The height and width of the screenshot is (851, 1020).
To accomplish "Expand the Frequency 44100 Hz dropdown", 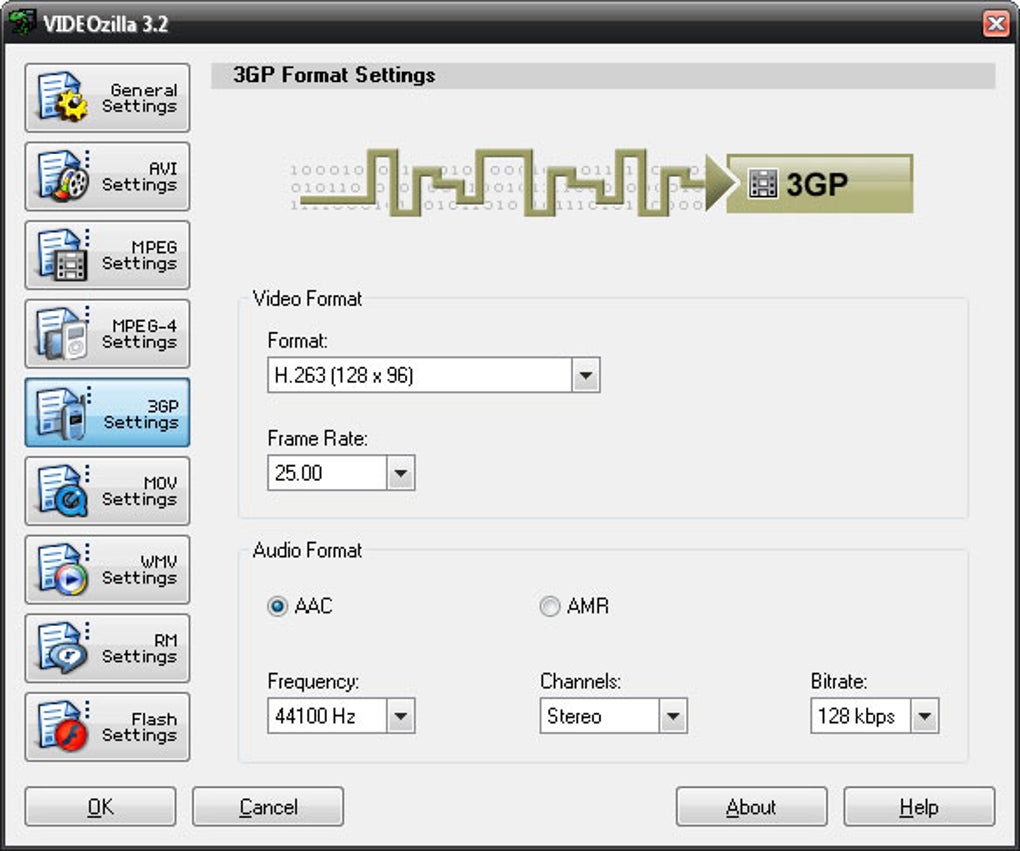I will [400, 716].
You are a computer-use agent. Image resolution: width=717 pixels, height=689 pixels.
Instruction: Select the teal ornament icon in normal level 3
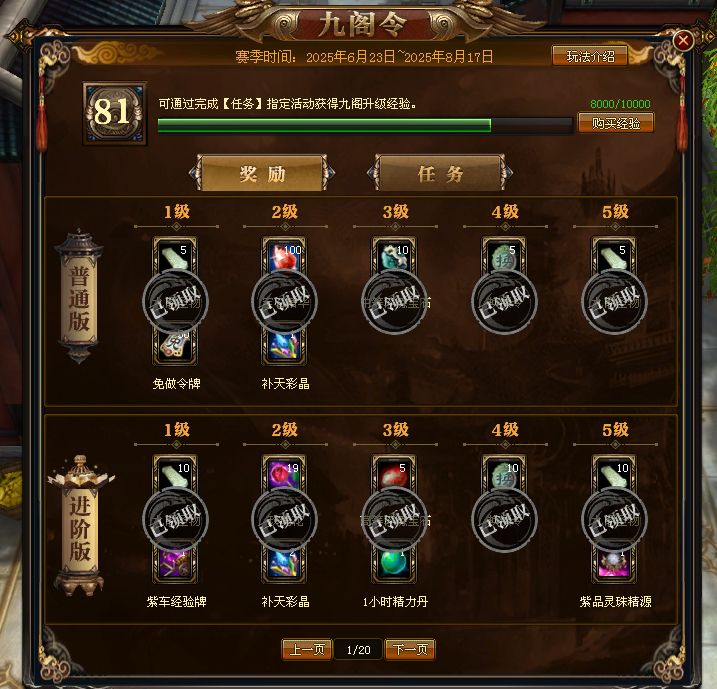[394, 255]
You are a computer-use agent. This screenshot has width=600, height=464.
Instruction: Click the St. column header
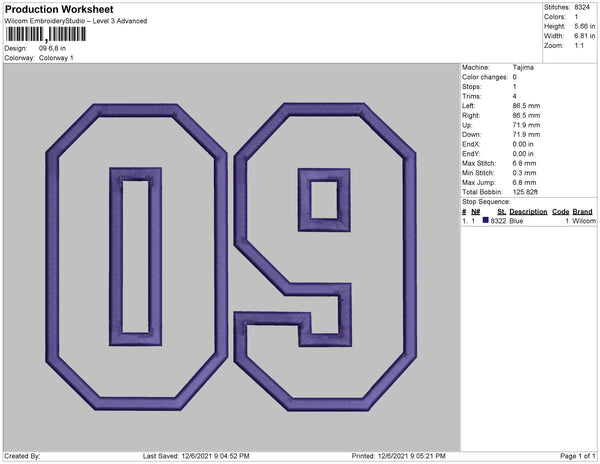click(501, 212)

───

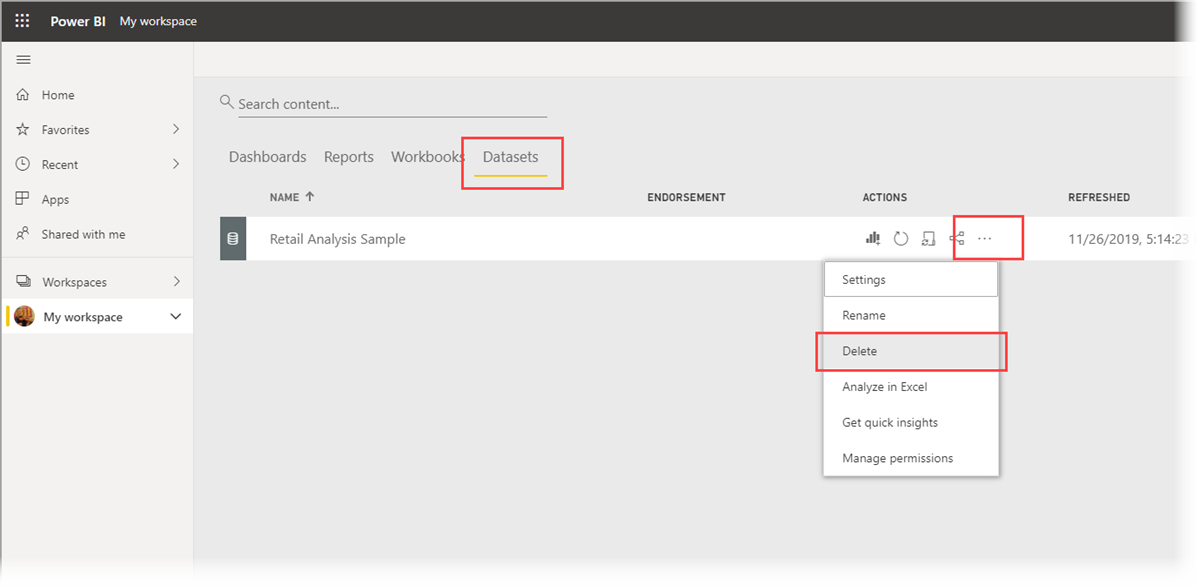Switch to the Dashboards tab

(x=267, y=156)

───

WHAT TO WORK ON: Copy out all lines from the material above that contain the string "width".

PROBLEM SOLUTION:
The height and width of the screenshot is (851, 1020).
You are a computer-use agent. Image resolution: width=717 pixels, height=689 pixels.
You are a computer-use agent. This screenshot has width=600, height=464.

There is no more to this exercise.